"select sum(l_extendedprice) / 7.0 as avg_yearly from lineitem,part where p_partkey = l_partkey a .."

chenhu RaqForum 81 No.
1 Reply • 150 View • 2 Months ago

Performance optimization case course: TPCH-Q17

SQL(10)

select
    sum(l_extendedprice) / 7.0 as avg_yearly
from
    lineitem,part
where
    p_partkey = l_partkey
    and p_brand = 'Brand#33'
    and p_container = 'LG DRUM'
    and l_quantity < (
        select
            0.2 * avg(l_quantity)
        From
            Lineitem
        Where
            l_partkey = p_partkey
);

Such an association with the primary table according to the equivalence condition in the subquery can always be converted to a JOIN operation, and the SQL statement can be rewritten as:

select
    sum(l_extendedprice) / 7.0 as avg_yearly
from
    lineitem,part,
    (select
        l_partkey lp,
        0.2*avg(l_quantity) lq
from
        lineitem
    group by
        l_partkey
    ) lpq
where
    p_partkey = l_partkey
    and p_brand = 'Brand#33'
    and p_container = 'LG DRUM'
    and l_partkey = lp
    and l_quantity < lq;

The subquery lpq is a grouping & aggregation operation, the results of which can be regarded as a table with lp as the primary key. Thus, the main query is equivalent to an aggregation operation on the result set of associating the fact table lineitem with the dimension tables lpq and part.

1. Data storage

There is no special requirement for tables lineitem and part, store them in order by primary key.
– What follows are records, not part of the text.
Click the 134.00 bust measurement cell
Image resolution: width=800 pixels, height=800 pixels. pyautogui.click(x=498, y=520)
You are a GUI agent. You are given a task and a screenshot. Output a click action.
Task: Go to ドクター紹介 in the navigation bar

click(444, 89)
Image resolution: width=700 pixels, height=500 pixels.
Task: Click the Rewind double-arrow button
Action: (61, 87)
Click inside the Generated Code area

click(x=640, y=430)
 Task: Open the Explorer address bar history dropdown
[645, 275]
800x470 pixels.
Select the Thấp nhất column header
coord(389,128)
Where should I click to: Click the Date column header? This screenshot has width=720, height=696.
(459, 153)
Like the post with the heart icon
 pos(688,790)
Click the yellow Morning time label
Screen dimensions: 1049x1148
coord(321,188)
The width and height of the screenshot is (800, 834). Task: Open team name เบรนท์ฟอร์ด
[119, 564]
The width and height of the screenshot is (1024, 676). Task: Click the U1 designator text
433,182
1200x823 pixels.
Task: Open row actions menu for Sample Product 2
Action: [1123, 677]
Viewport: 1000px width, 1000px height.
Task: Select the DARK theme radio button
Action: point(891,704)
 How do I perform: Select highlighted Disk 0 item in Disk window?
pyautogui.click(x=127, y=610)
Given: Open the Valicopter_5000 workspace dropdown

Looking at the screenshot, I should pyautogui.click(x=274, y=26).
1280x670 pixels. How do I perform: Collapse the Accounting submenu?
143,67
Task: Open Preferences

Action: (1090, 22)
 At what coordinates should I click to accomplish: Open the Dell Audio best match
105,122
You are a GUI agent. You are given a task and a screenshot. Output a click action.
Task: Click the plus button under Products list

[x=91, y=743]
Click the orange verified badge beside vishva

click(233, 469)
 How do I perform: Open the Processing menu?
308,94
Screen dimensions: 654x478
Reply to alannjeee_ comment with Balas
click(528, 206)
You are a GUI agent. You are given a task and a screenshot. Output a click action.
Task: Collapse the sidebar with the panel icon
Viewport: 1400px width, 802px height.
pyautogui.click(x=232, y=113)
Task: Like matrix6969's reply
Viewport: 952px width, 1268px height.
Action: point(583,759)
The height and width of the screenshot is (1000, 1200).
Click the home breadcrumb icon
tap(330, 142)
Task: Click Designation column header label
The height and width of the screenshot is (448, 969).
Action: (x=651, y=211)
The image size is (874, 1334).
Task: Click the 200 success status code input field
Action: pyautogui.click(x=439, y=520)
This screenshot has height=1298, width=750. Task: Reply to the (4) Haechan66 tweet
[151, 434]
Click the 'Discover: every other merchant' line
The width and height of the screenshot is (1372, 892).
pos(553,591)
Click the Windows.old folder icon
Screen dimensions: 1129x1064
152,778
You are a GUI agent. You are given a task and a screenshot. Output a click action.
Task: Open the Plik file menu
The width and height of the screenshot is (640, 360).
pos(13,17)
Continue to use lineitem.ctx from Q3 and part.ctx from Q2. Copy them to the main directory of this query.

2. General method

Calculation code:

	A	B
1	=now()
2	=brand="Brand#33"	=container="LG DRUM"
3	=file("part.ctx").open().cursor@m(P_PARTKEY;P_BRAND==brand && P_CONTAINER==container).fetch().keys@im(P_PARTKEY)
4	=file("lineitem.ctx").open()
5	=A4.cursor@m(L_PARTKEY,L_QUANTITY;A3.find(L_PARTKEY))
6	=A5.groups@u(L_PARTKEY;avg(L_QUANTITY):avg).run(avg/=5).keys@im(L_PARTKEY)
7	=A4.cursor@m(L_PARTKEY,L_QUANTITY,L_EXTENDEDPRICE;L_PARTKEY:A6)
8	=A7.total(sum(if(L_QUANTITY<L_PARTKEY.avg,L_EXTENDEDPRICE,0)))/7.0
9	=interval@ms(A1,now())

A5 and A7 adopt the pre-cursor filtering technology, with the filter condition being search by primary key.

Test result:

Test items	Execution time (seconds)
General method	10

3. Data conversion

For this query, we need to use the dimension table primary key sequence-numberization method. Copy lineitem_4.ctx from Q8 and part_2.ctx from Q16 to the main directory of this query.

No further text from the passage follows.